> Document extract
-- start --

# Help! Workplace issues



## dandoystevski (Oct 2, 2011)

Hi folks,

I have a bit of a tough situation at work (potential disciplinary) and wondered if any of you folks would be willing to converse with me, take a look at the situation and give any advice?  I will make out that i agree with everything you post forever after.

I work in Higher Education and have been in touch with my union but just wanted to see if anyone had any legal/union-y experience and could settle my mind.

Cheers,
Dan


----------



## Mrs Magpie (Oct 2, 2011)

Post the bare bones here and we'll do our best. We have a broad base of skills and knowledge. I presume your posting name can't link you with your work (and if it does, one wonders what you're doing in education  ).


----------



## dandoystevski (Oct 2, 2011)

Cheers Mrs M,

I come from a long line of Doystevski's and am too proud to worry about my name .  The bare bones bit is tricky without giving the game away: essentially i've carried out something which i thought was the right thing to do in the circumstance but which may well be seen as being wrong in the eyes of the judgemental arseholes who rule our roost, especially if they start to dig.  That's literally the barest of bones of it!


----------



## equationgirl (Oct 2, 2011)

I have experience of working in higher education.

-- end --

> Short problem 1
Translate this sentence from the workplace issues thread into Spanish: "Post the bare bones here and we'll do our best."
> Short problem 2
Continue the forum thread about a workplace problem, picking up after its final sentence.

> Items
-- start --

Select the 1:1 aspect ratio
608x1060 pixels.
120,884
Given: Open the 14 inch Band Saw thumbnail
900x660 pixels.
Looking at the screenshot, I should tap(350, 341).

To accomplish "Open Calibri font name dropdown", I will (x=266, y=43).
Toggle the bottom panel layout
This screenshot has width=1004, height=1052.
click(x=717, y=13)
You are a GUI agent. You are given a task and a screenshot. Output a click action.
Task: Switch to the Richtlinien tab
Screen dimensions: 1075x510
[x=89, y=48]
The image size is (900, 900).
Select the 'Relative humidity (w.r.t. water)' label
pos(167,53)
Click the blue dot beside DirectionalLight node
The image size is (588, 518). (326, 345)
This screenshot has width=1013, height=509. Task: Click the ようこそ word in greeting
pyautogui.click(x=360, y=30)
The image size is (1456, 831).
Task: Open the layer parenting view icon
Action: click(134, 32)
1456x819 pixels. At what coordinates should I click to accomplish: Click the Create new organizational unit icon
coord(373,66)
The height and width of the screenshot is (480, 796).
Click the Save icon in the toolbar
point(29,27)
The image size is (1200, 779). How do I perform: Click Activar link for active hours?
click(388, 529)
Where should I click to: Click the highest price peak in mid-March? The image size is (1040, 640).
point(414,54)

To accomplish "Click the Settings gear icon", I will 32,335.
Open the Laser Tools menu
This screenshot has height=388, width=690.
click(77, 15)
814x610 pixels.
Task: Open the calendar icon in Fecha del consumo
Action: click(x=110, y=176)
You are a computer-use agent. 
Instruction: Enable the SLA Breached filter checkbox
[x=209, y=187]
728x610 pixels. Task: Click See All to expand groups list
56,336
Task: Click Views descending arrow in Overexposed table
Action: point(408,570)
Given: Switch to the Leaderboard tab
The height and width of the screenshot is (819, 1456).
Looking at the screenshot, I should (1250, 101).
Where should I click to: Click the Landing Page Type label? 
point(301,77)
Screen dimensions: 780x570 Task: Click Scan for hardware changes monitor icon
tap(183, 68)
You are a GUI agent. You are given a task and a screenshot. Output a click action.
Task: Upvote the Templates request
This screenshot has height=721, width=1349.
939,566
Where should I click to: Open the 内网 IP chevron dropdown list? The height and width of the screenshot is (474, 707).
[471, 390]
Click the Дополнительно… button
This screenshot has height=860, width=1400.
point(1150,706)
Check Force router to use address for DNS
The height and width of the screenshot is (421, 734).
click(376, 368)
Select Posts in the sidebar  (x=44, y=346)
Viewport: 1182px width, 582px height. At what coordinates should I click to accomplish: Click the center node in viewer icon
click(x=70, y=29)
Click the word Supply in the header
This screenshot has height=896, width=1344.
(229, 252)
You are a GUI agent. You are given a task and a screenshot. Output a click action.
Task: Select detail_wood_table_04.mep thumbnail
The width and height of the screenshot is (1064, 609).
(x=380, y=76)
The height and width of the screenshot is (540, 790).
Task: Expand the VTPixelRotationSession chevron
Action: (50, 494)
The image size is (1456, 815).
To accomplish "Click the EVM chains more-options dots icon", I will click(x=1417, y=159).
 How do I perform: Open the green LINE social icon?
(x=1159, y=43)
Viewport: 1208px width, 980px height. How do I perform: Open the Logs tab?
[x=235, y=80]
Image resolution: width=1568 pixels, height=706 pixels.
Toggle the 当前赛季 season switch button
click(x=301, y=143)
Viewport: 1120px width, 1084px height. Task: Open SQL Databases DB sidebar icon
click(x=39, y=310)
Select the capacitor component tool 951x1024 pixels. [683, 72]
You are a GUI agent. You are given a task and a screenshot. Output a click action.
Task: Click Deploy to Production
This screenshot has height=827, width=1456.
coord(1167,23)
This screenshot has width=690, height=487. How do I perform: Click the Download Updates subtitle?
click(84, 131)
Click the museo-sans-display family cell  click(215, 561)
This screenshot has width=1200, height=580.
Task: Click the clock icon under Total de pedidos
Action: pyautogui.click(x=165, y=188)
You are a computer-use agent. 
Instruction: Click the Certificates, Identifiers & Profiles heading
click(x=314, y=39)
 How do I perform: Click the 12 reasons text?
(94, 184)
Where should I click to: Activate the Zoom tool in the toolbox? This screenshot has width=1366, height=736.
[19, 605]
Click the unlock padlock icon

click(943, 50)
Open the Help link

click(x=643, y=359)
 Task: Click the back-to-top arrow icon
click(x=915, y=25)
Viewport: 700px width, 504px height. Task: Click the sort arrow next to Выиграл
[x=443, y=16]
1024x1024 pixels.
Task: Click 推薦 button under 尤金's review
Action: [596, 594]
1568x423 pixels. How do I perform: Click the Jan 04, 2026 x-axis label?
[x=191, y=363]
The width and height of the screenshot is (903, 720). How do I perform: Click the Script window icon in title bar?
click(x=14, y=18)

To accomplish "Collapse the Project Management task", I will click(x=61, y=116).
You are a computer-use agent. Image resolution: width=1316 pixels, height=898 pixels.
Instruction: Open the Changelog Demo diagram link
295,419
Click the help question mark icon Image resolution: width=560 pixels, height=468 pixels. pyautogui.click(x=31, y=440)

-- end --

> Response 1
Publica aquí lo esencial y haremos todo lo posible.

> Response 2
First, get all your evidence together, especially emails in case you are locked out of email for any reason.

Second, get hold of all related policies, including disciplinary procedure and grievance procedure, and read them all fully. Make sure you follow them to the letter, and that the HEI does the same. Also make sure you have a copy of your contract.

Without details it's hard for us to offer advice, but if you've raised the issue before and nothing was done, make sure you have that proof.

So long as you haven't been having your wicked way with undergraduates...


----------



## nagapie (Oct 2, 2011)

With policies, make sure that their procedures are written down in a clear and watertight way. If their policies are at all vague and leave any room for interpretation, then what you perceived the right thing to do may not have seemed in any way against rules.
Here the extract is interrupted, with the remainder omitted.